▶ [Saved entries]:
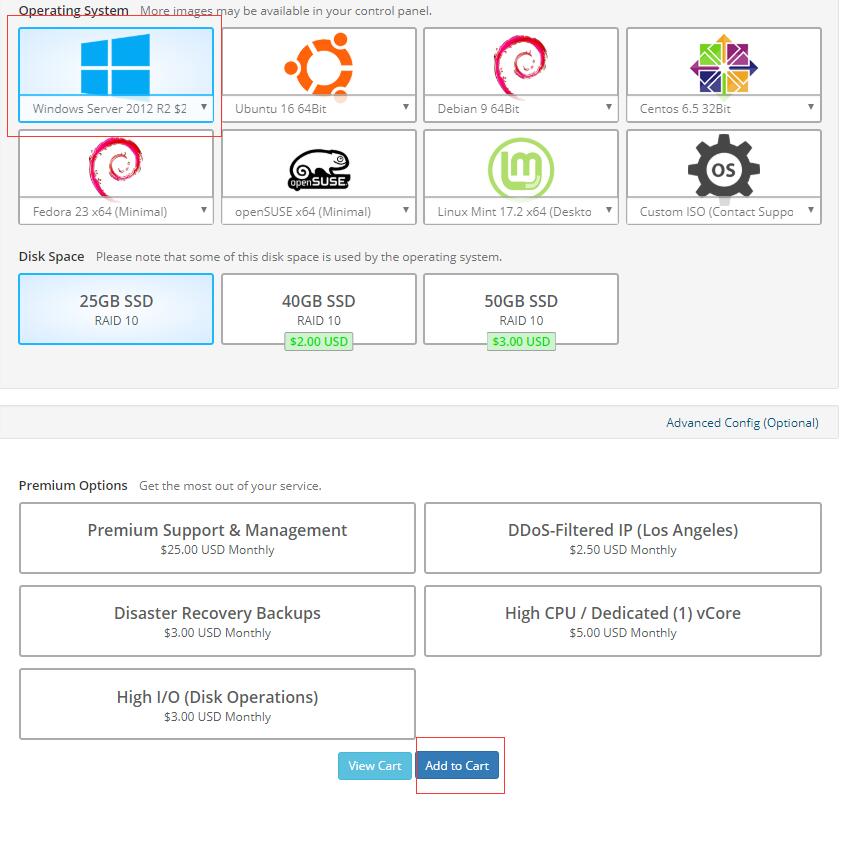Choose the 40GB SSD disk option
The height and width of the screenshot is (849, 841).
pos(318,309)
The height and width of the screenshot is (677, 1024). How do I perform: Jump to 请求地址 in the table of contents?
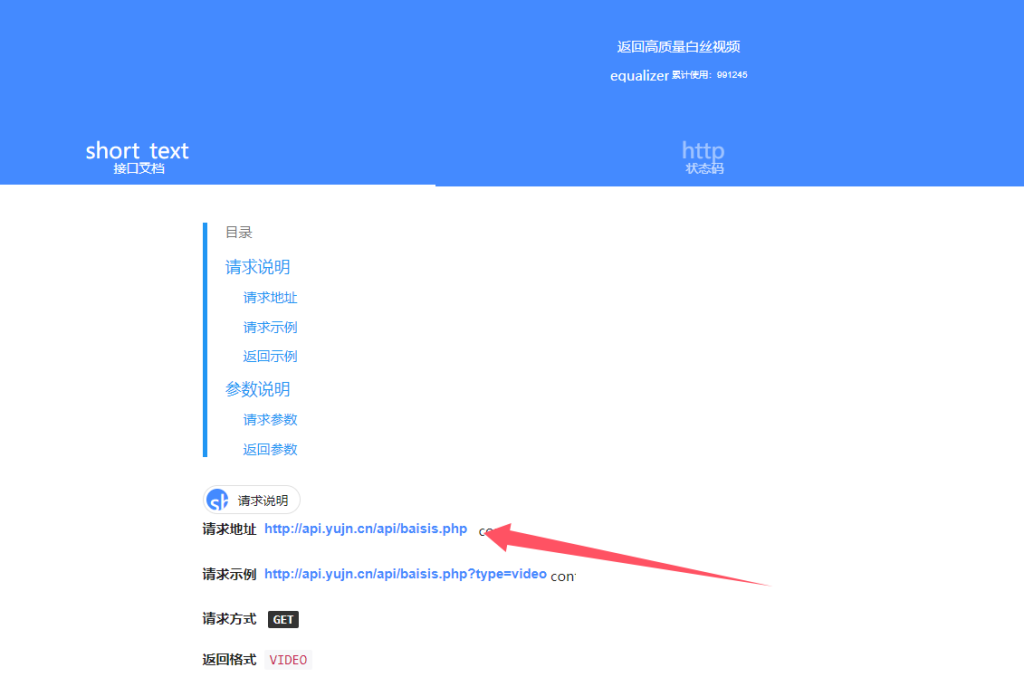pyautogui.click(x=270, y=297)
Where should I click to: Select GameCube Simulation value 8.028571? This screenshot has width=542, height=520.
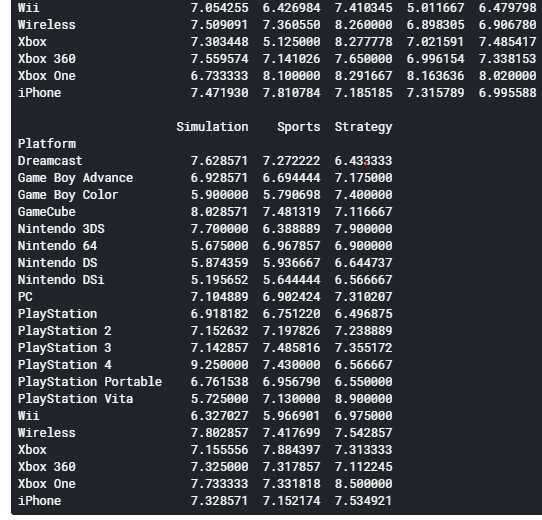(219, 212)
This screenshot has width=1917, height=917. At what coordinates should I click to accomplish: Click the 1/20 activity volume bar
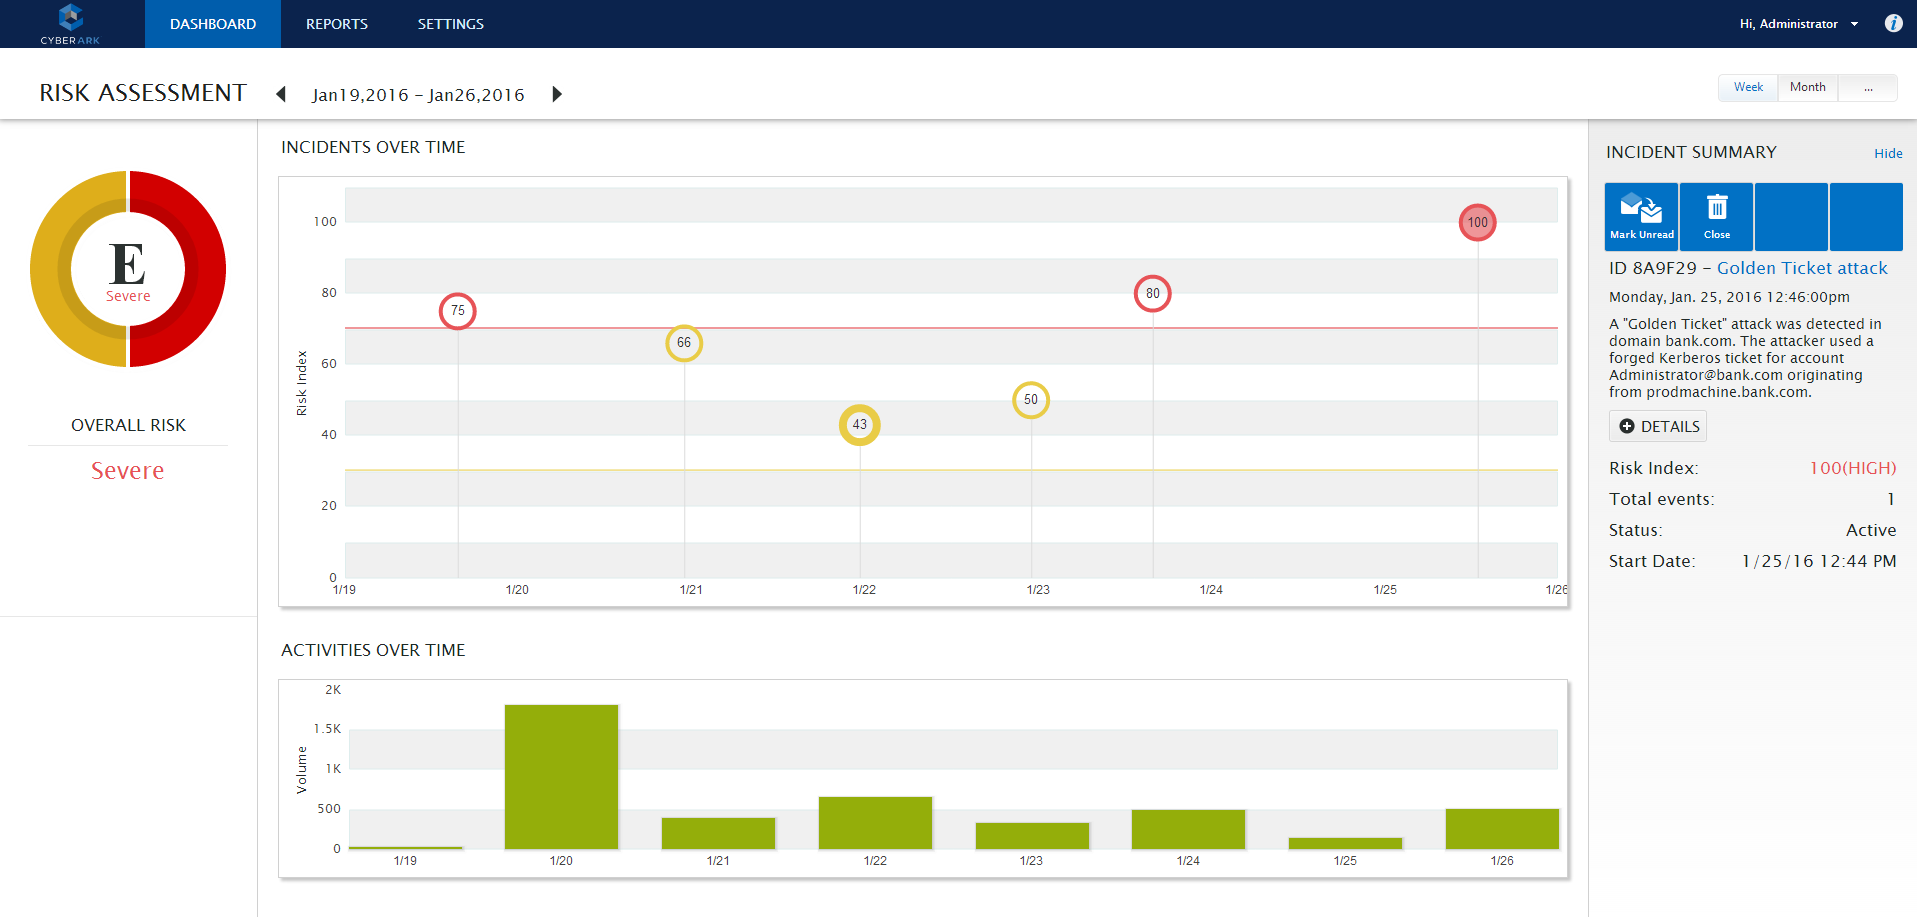click(561, 776)
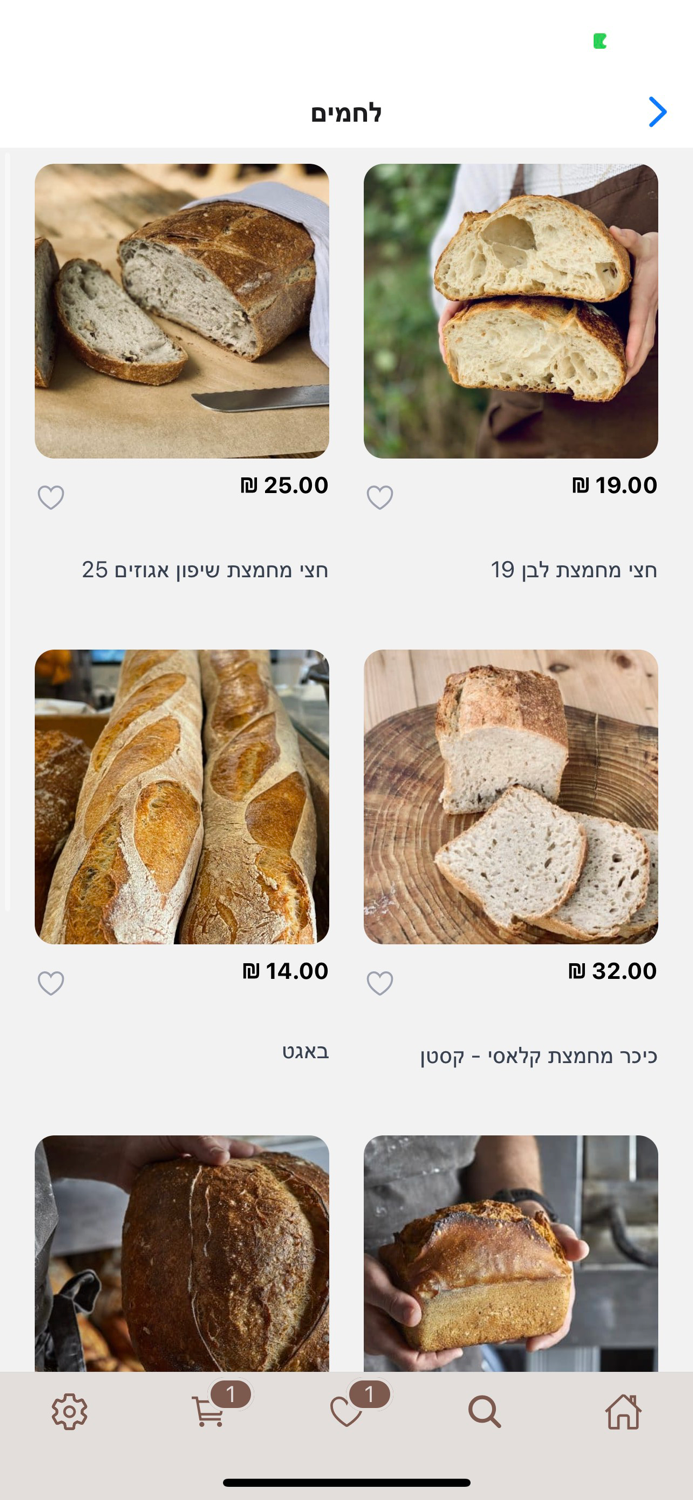Open the חצי מחמצת לבן 19 product

[x=587, y=569]
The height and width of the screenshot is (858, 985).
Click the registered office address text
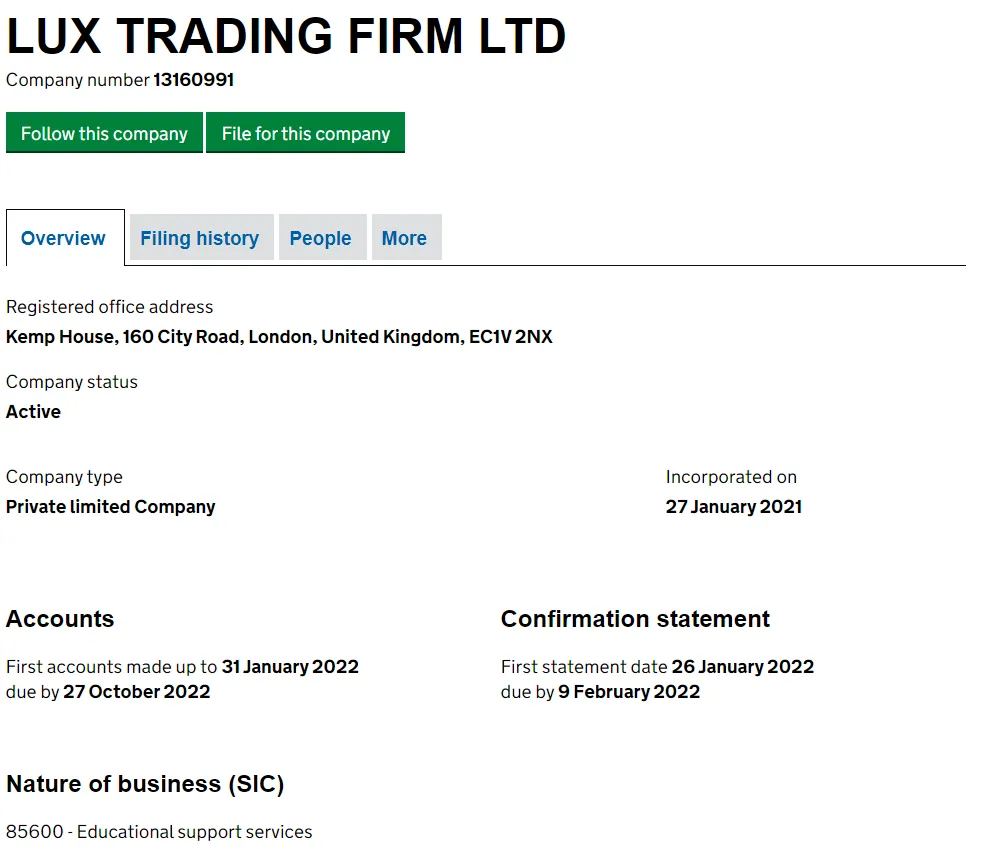[x=280, y=337]
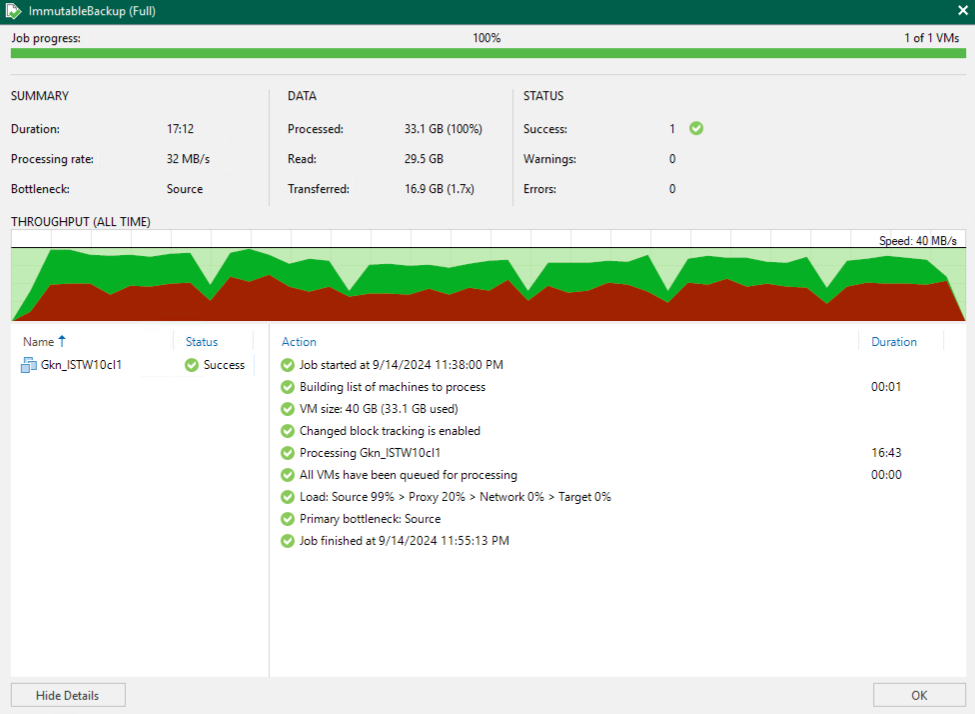Sort by the Name column header
Screen dimensions: 975x714
tap(39, 342)
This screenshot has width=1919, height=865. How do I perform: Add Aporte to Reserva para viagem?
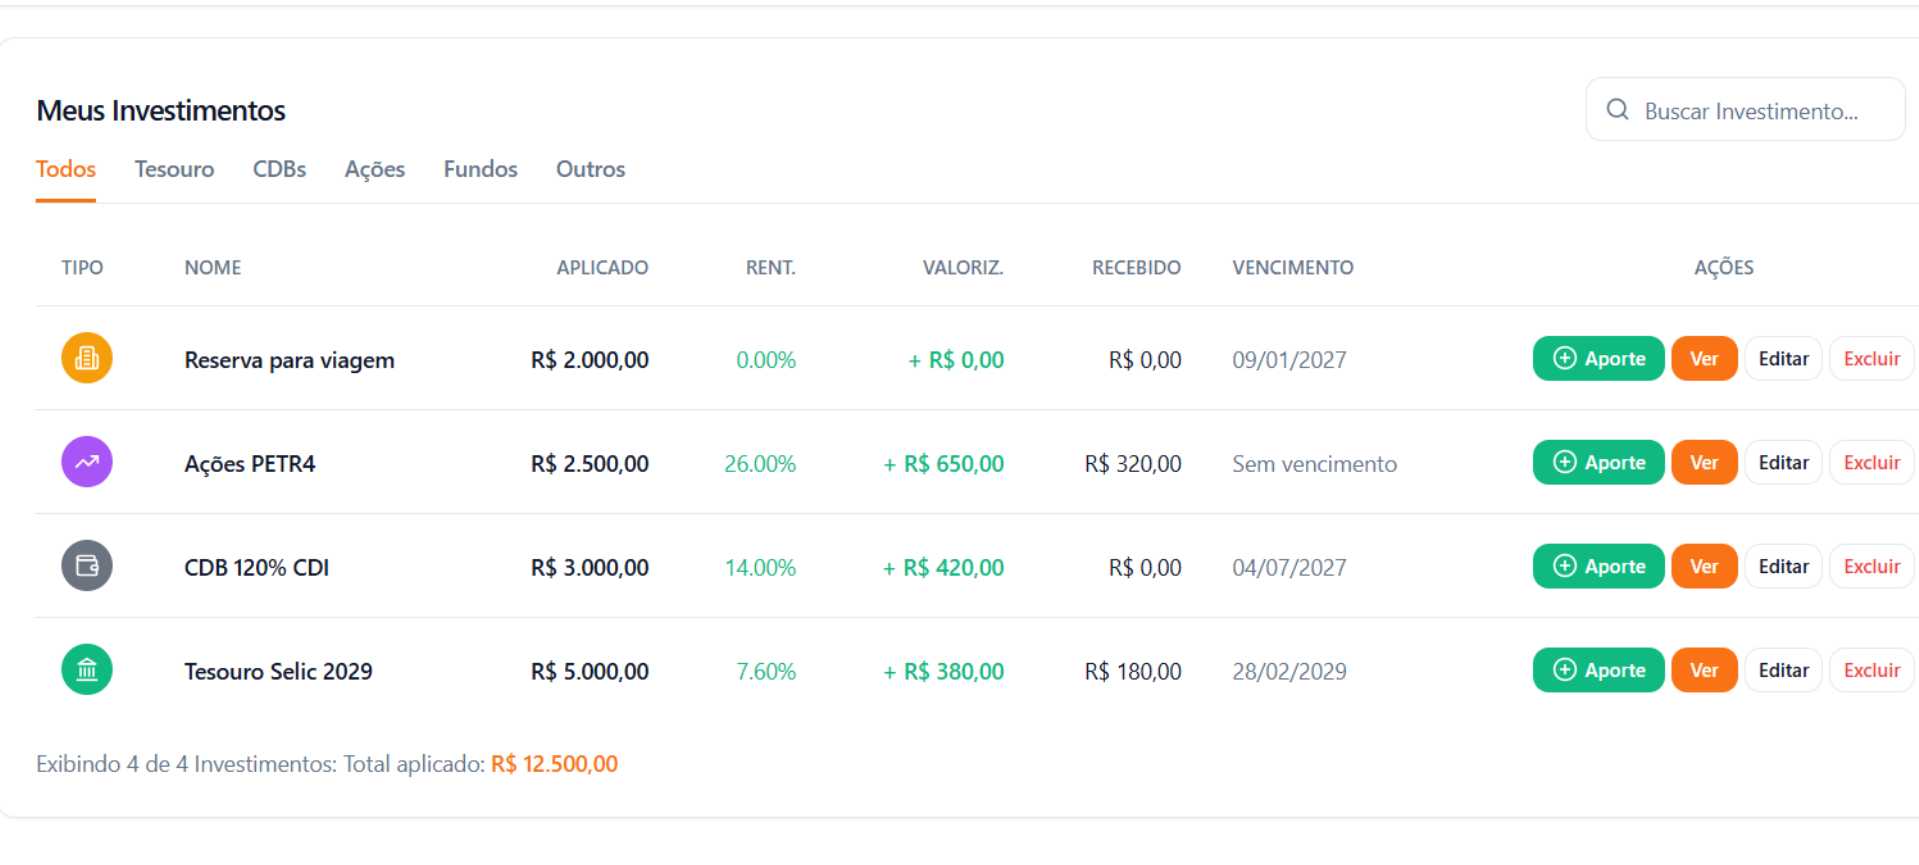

▶ [Task item]: Only the lines from the one containing "Where should I" through the final line of the entries belong in the copy, both ends included. Pictures stay out.

▶ [Expected output]:
Where should I click to: Select GameCube Simulation value 8.028571? This screenshot has width=542, height=520.
(219, 212)
This screenshot has width=1917, height=917. At what coordinates should I click to accomplish: Click the 1/20 activity volume bar
click(561, 776)
Open the חצי מחמצת לבן 19 product

[x=587, y=569]
The height and width of the screenshot is (858, 985).
Click the registered office address text
[x=280, y=337]
Sort by the Name column header
Screen dimensions: 975x714
tap(39, 342)
This screenshot has width=1919, height=865. How do I perform: Add Aporte to Reserva para viagem?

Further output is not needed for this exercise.